Extracted text:
Weekly Market Recap

NIFTY which has been in the 300 points range for about two months spent one more week in that range, but this week warning appeared as NIFTY second time penetrated below that range though it recovered quickly from the low to conclude the week in the same range as we can see in the chart below.

In the week gone by the benchmark SENSEX closed down by 388 points, or .73% at 52586, similarly, NIFTY lost 93 points, or .59% to close at 15763.while BANKNIFTY led the decline and lost 1.28%.  

Current Outlook

The emerging dominant feature on the chart is making a lower low (penetrated below the lower end of the range) and lower high as enunciated by the blue downward sloping line. Though NIFTY still appears to be in rectangular range, but subtle observation suggests that in last two-week NIFTY is dispositioned downward despite being in range. The same configuration is being supported by the technical indicators in the lower panel of the chart. Both RSI and MACD are the momentum indicators, and they are sloping downward suggest gradually momentum is shifting downward.

Furthermore, I have been observing that since past few weeks, whenever market opens higher market breadth or participation appears strong, but it turns down week at the time of closing. It is quite precarious as technically closing is more important than opening, and current scenario is not favouring the bulls.

Most importantly, the above said configuration is more evident on the chart of BANKNIFTY below where formation of lower high and lower low is quite apparent. Provided the weightage of financial stocks they can weigh down the overall market.

Recorded data:
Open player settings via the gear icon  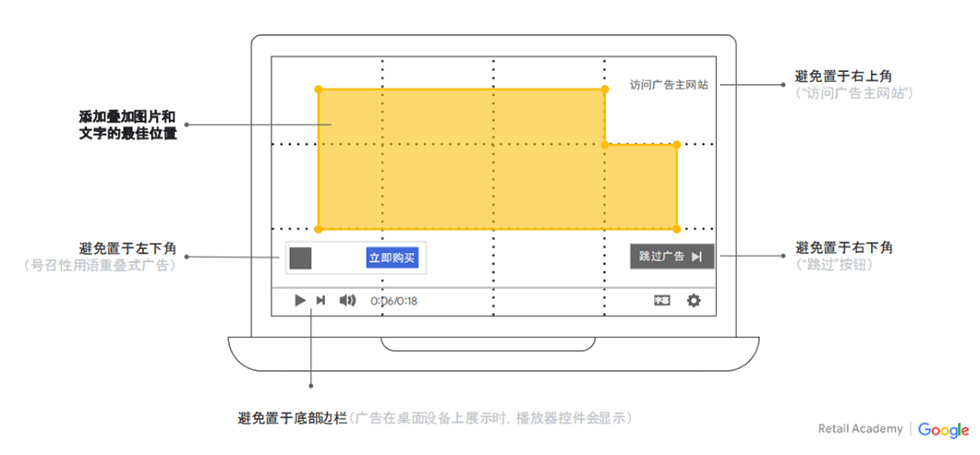click(x=693, y=300)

How to complete this task: Copy the passage of the weekly market recap above from "The emerging dominant" to "favouring the bulls.", word for word.

Task result:
The emerging dominant feature on the chart is making a lower low (penetrated below the lower end of the range) and lower high as enunciated by the blue downward sloping line. Though NIFTY still appears to be in rectangular range, but subtle observation suggests that in last two-week NIFTY is dispositioned downward despite being in range. The same configuration is being supported by the technical indicators in the lower panel of the chart. Both RSI and MACD are the momentum indicators, and they are sloping downward suggest gradually momentum is shifting downward.

Furthermore, I have been observing that since past few weeks, whenever market opens higher market breadth or participation appears strong, but it turns down week at the time of closing. It is quite precarious as technically closing is more important than opening, and current scenario is not favouring the bulls.